Eswatini is Africa’s last remaining true monarchy and in its unique laid-back way is steeped in Swazi culture and tradition. It is a scenic, hilly Kingdom with a friendly age-old way of life that captures the heart of anyone who takes the time to experience it. Eswatini has a rich culture and heritage, as well as some of the friendliest people you will ever meet.
Monarchy in Eswatini
King Sobhuza II was the son of Bhunu and Lomawa Ndwandwe. He was born on the 22nd of July 1899 at Zombodze. Sobhuza believed in peaceful discussion and was against violence. During his rule, he negotiated Eswatini’s independance from Britain. He managed to do that without bloodshed and Eswatini became independent on the 6th of September 1968. Sobhuza also believd in unity. In Eswatini he worked hard to make a non-racial society. He also preached unity among other African leaders. Sobhuza was also a believer in education, both formal and informal. He died on the 21st of August 1982 at the Embo State House, at the age of 83. At the time of his death, he was the longest reigning monarch in the world.
King Mswati III (born Prince Makhosetive Dlamini on 19 April 1968) is the current King (Swazi language: Ngwenyama or Ingwenyama) of Eswatini and head of the Swazi Royal Family. He was crowned King of Swaziland on 25 April 1986 at the age of 18, thus becoming the youngest ruling monarch at the time in the world. Together with his mother Ntfombi Tfwala, now Queen Mother (Ndlovukati), he rules the country as an absolute monarch. Mswati III and currently has 15 wives.
Reed Dance (Umhlanga)
This is Eswatini’s best known cultural event, which happens late August / early September each year. In this eight-day ceremony, young girls cut reeds, present them to the Queen Mother (Indlovukazi) – ostensibly to repair the windbreak around her royal residence – and then dance in celebration.

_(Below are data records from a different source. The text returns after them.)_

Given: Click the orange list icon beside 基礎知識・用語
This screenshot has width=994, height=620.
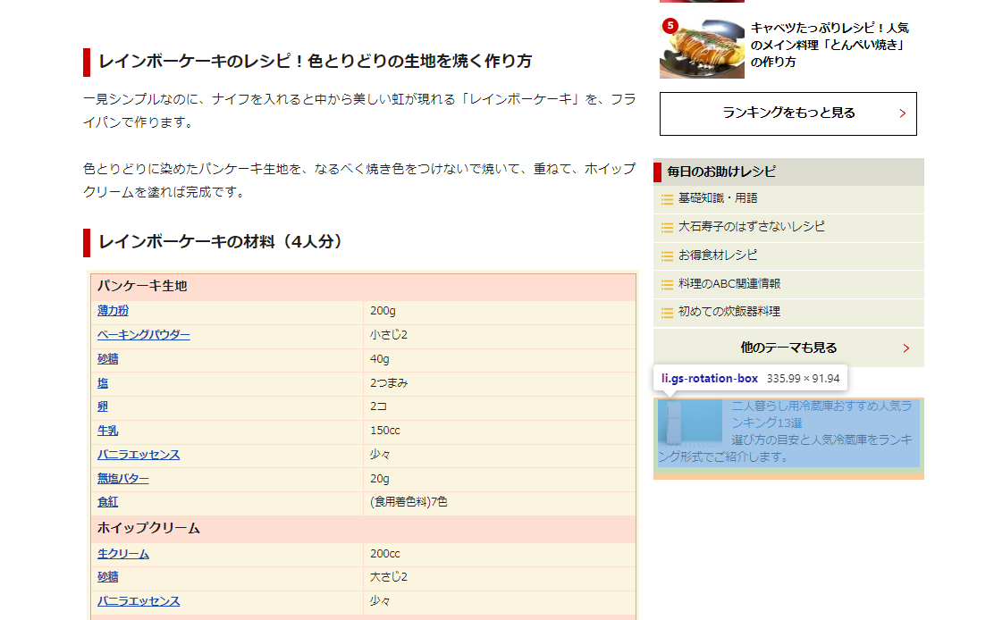Looking at the screenshot, I should (x=667, y=199).
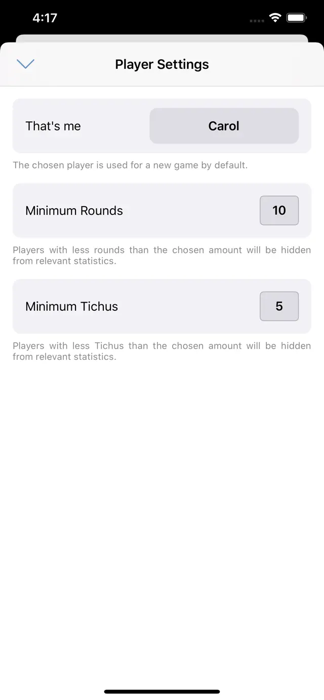The height and width of the screenshot is (700, 324).
Task: Tap the home indicator bar
Action: click(x=162, y=691)
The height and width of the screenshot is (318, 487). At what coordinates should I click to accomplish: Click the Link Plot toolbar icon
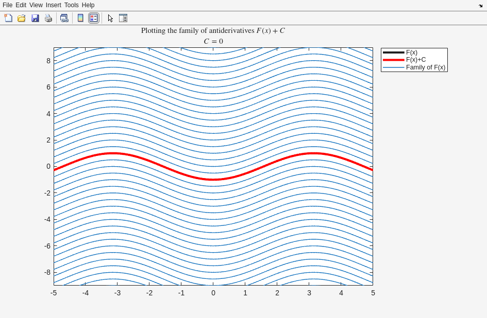[64, 18]
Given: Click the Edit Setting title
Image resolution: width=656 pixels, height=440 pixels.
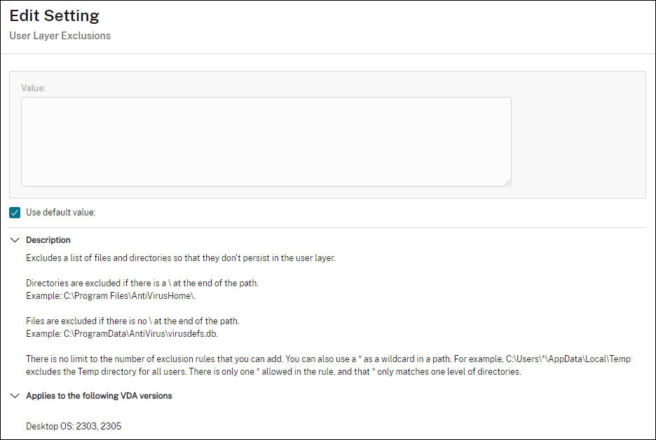Looking at the screenshot, I should pyautogui.click(x=53, y=15).
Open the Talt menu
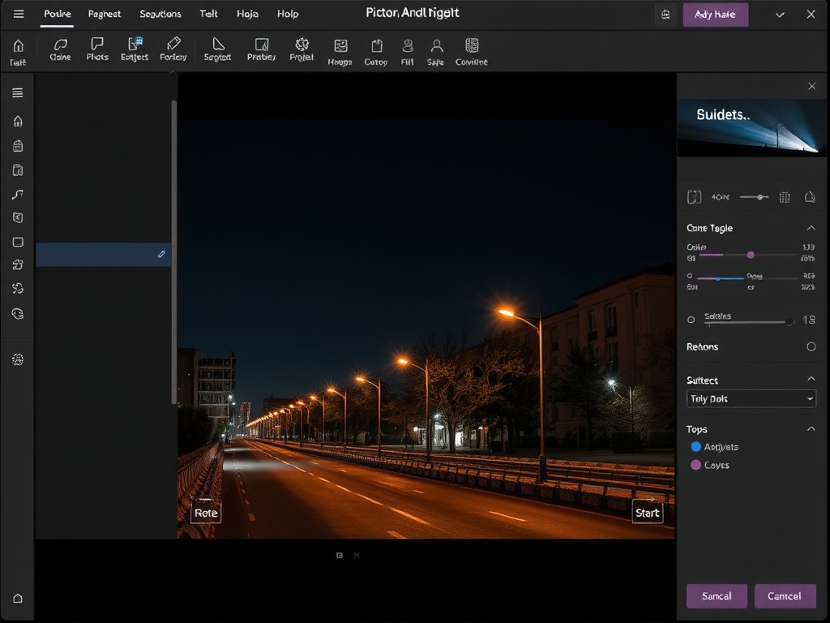830x623 pixels. 208,14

Up to 40,000 girls take part, dressed up in brightly colored attired – making it one of the biggest and most spectacular cultural events in Africa.
The proper festivities kick off on day six when dancing gets underway in the afternoon. Each group drops their reeds outside the Queen Mother’s quarters then moves to the main arena, where they dance and sing their songs. The dancing continues on day seven when the king is present. Each regiment dances before him in turn.
A ceremony that has lasted for hundreds of years, it is one of the last remaining examples of what was previously common practice in many African countries. Often translated as ‘first fruits festival’, the tasting of the first of the season’s bounty is only one part of this long rite. Essentially this is about cleansing and renewal, and – above all – celebrating kingship.
Every Swazi may take part in the public parts of the Incwala. Spectators are permitted and you may not take photographs except by special permit. The best day to attend is Day four of the Big Incwala, when the feasting and dancing reach a climax, and you will see thousands of people – including warriors in full battle regalia – thronging the royal parade grounds. The songs, dances, and ritual that take place inside the royal kraal remain a matter of utmost secrecy and may not be recorded or written down.
The event takes place around the last week of December / first week of January. The dates for the event are released relatively close to the time as they derive from ancestral astrology.